At the opposite corner sits Rigel, a hot, blue white star that is a single to our eyes, but is actually a triple star system adding up to a whole 120,000 times more luminous than the sun. There is, of course, the nebula, still plain to the naked eye - and then the belt, the central star of which, Alnilam, is a blue-white supergiant also doomed for a supernovic ending.

It is 350,000 times more luminous than the sun, and all in all is the intrinsically brightest star you can see easily in the night sky.

After Christmas, Futurelearn are running a course on this constellation. So, why not familiarise yourself with it now, as the great hunter bestrides the night sky.

Monday, 24 March 2014

Spring Observations Under a Freezing Sky; The Northern Globulars

This is the first really clear sky without any hint of a moon I've had a for a fair old while, or so it seems, and I was really looking to take advantage of this. Despite a frost in the air that was making my hands glow purpley-blue in the darkness or so it felt.

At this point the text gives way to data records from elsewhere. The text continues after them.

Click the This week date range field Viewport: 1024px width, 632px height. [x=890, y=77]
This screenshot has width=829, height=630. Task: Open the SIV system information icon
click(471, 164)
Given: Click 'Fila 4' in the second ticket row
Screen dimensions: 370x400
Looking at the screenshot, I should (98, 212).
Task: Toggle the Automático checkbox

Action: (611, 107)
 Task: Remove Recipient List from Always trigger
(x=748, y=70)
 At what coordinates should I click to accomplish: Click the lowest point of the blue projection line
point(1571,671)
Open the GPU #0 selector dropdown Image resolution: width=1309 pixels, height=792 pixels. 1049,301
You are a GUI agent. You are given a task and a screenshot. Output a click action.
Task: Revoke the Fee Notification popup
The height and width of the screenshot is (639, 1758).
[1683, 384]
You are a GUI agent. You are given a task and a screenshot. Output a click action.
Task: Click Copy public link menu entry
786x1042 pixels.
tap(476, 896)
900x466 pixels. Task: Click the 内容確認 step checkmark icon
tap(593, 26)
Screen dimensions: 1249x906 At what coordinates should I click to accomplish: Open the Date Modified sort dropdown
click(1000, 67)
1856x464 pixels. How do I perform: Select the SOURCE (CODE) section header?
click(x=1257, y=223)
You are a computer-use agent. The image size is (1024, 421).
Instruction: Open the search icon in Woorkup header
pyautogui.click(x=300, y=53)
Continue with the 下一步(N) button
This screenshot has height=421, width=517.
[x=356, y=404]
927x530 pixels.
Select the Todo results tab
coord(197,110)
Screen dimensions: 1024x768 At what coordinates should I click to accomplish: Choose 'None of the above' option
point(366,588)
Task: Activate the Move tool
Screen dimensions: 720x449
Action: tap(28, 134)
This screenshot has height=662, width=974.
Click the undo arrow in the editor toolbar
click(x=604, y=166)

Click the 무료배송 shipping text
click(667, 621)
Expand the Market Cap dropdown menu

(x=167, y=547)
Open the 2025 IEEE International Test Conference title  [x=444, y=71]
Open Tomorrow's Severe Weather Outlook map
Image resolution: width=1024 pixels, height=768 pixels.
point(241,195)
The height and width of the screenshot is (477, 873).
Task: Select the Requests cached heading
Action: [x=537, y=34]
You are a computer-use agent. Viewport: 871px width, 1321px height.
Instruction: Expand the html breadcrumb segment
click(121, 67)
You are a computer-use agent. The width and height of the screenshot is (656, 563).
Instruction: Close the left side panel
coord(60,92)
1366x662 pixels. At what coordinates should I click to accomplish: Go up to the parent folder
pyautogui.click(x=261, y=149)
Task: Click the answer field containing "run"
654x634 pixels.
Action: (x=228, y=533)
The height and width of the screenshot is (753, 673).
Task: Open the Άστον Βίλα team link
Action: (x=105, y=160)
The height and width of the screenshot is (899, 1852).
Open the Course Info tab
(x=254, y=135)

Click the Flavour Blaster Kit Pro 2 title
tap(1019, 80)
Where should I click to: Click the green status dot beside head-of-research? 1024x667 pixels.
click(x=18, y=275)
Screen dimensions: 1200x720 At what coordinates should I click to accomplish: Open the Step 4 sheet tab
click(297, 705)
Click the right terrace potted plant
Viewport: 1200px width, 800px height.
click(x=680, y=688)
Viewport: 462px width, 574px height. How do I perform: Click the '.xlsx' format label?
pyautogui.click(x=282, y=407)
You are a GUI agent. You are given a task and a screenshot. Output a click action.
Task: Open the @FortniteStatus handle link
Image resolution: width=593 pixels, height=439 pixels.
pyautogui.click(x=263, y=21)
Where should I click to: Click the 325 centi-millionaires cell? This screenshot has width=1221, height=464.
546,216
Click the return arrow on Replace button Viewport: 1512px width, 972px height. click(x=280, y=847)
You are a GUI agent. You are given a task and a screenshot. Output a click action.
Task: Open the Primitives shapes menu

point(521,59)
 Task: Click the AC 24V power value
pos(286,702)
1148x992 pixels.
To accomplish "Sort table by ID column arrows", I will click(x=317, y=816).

I took a tiny tot of rum with me for warming purposes - those heating vapours, you know - and got my binoculars out, starting out with M44 the Beehive, already low down by midnight in March, but barely seen all year with all the bad weather. It wasn't the best view, but there, I'd seen it. I also took time to observe the beautiful constellation of Coma Berenices, a glittering waterfall of faint stars filling the field of view in my 10x50s. I can't spot any of the galaxies, but I really don't care.

I then turned my attention to my main targets; the great globular clusters of spring. There's more on them here:

http://www.astronomynow.com/news/n1305/14globulars/#.UzC4mMxIWOg

I've never seen M10 or 12, and Ophiuchus is not really a March constellation at this time in my garden, so I headed further North and picked out all my targets very quickly. It is interesting that to me, Messier 5 is almost equal with Messier 13, while the more diffuse (to my eyes) Messier 3 is rated as superior. I like finding Messier 5, as to navigate to it, you start at the bright orange and fascintatingly named star Unakalhaut, Alpha Serpentis.

Good name for a star that, almost as good as Zubenelgenubi in Libra.

The fourth on the list is the other, overshadowed globular in Hercules, Messier 92. I've found it easily before, but last night, the reduced observing schedule of the winter had put my eyes out of practice so badly, they were squinting shut! My poor eyes!

So, it was with disappointment in my heart that I headed for bed without craning my neck (and probably straining it again) to look for the Ursa Major galaxies.